Obviously, some people go a long way in order to be certain. And those who think we have absolutely no room on this planet even for the human beings who are already here can easily be convinced to do equally foolish, and self-destructive, things.

By making this point about the Earth’s actual carrying capacity, I am not denying we are causing global climate change. It is quite safe to assume that the doubters are incorrect, that global warming is occurring, and that it is, to some extent, unstoppable. But it is also important not to jump off the planet just yet.

We really do not have enough information to conclude that humanity will not be able to adjust to higher temperatures. What information we do have, from ice core studies of the last 4,500 years, is that there have been dozens of major swings in global temperature, ranging from an average global temperature low of 54 degrees Fahrenheit in 1600 A.D. to an average global temperature high of about 60 degrees Fahrenheit in 1100 B.C. The current average is just over 58.5 degrees Fahrenheit.

It is hard to find clear patterns in this data, but the most obvious one is that, if solar radiation decreases at the same time that volcanic activity increases, there is a fairly quick drop in the average global temperature. Both the amount of solar radiation and the severity of volcanic eruptions are, of course, outside our ability to control. But even that lack of control does not mean we should give up and ignore the evidence that our spewing of carbon dioxide into the atmosphere has noticeable effects.

Similarly, just because it is futile for us to attempt to toilet-train the 13% of the Earth’s biomass that is bacteria, that does not mean that our goals of creating cleaner air and cleaner water through sanitation and other environmentally-sound efforts, which we have only relatively recently begun to engage in, are also futile.

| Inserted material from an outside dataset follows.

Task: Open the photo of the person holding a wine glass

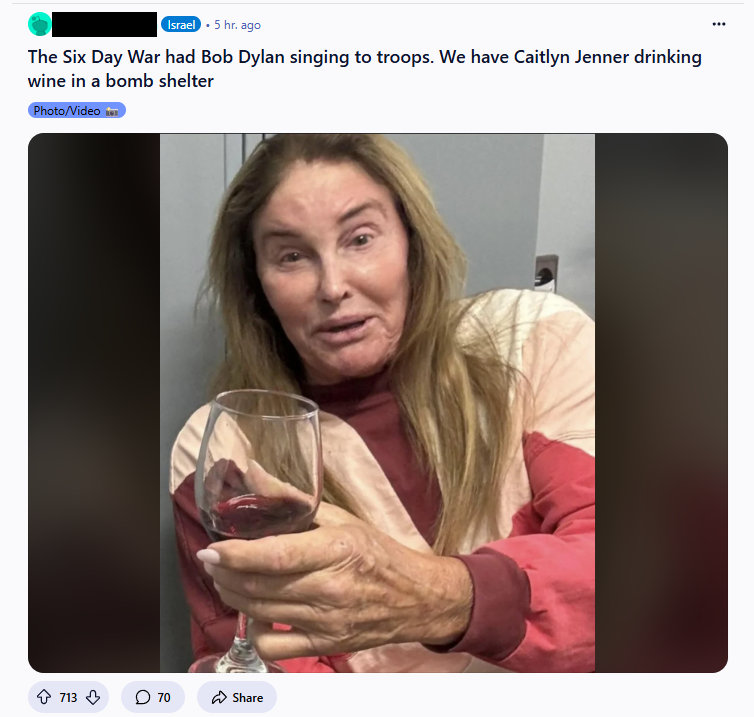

It does mean, though, that we should pause long enough in our fears to realize that abruptly stopping the use of fossil fuel energy by human civilizations will not save us. Because it can be safely predicted that that would — in and of itself — seriously disrupt human life, with casualties probably in the billions.

It does seem prudent, though, to gradually minimize our effects on global climate change, always keeping in mind that the cure not be worse than the disease. At least until we know, in a century or two, how well we are reacting to higher temperatures. Because we also know that higher temperatures, up to a point, mean more biomass, more carrying capacity, for the Earth.

The Earth is thought to have been much warmer 600 to 800 million years ago, and it is fairly certain that approximately 56 million years ago the average global temperature was as high as 73 degrees Fahrenheit — 15 degrees higher than our current global average. The exceedingly lush plant life back then reminds many of one thing: dinosaurs. That is why the prediction of much higher global temperatures scares some people into thinking that dinosaurs will make a comeback. Not to worry. We have powerful guns now, so we can eat them too.

But this alluring image of maybe being able to eat dinosaurs in the future should not induce us to mess with climate change. It is not possible for us to completely eliminate our effects on climate unless we cease to exist. But it is possible, and probably safest for all concerned, to minimize our effects whenever we notice we are causing problems, as we did recently when the ozone layer was thinning.

There are, of course, many ways to downsize our carbon footprint. I wonder sometimes whether an ancient human civilization had to face environmental issues similar to those which rightfully concern us. I imagine, if they did, that their solution could have been radical downsizing. Perhaps at first only humans under five and a half feet tall were allowed to reproduce. Within a century, only those under five feet tall. And so on — until they became insects.

This thought makes me optimistic for our future, because we all know — all too well — that the Earth can nourish and sustain quadrillions of insects.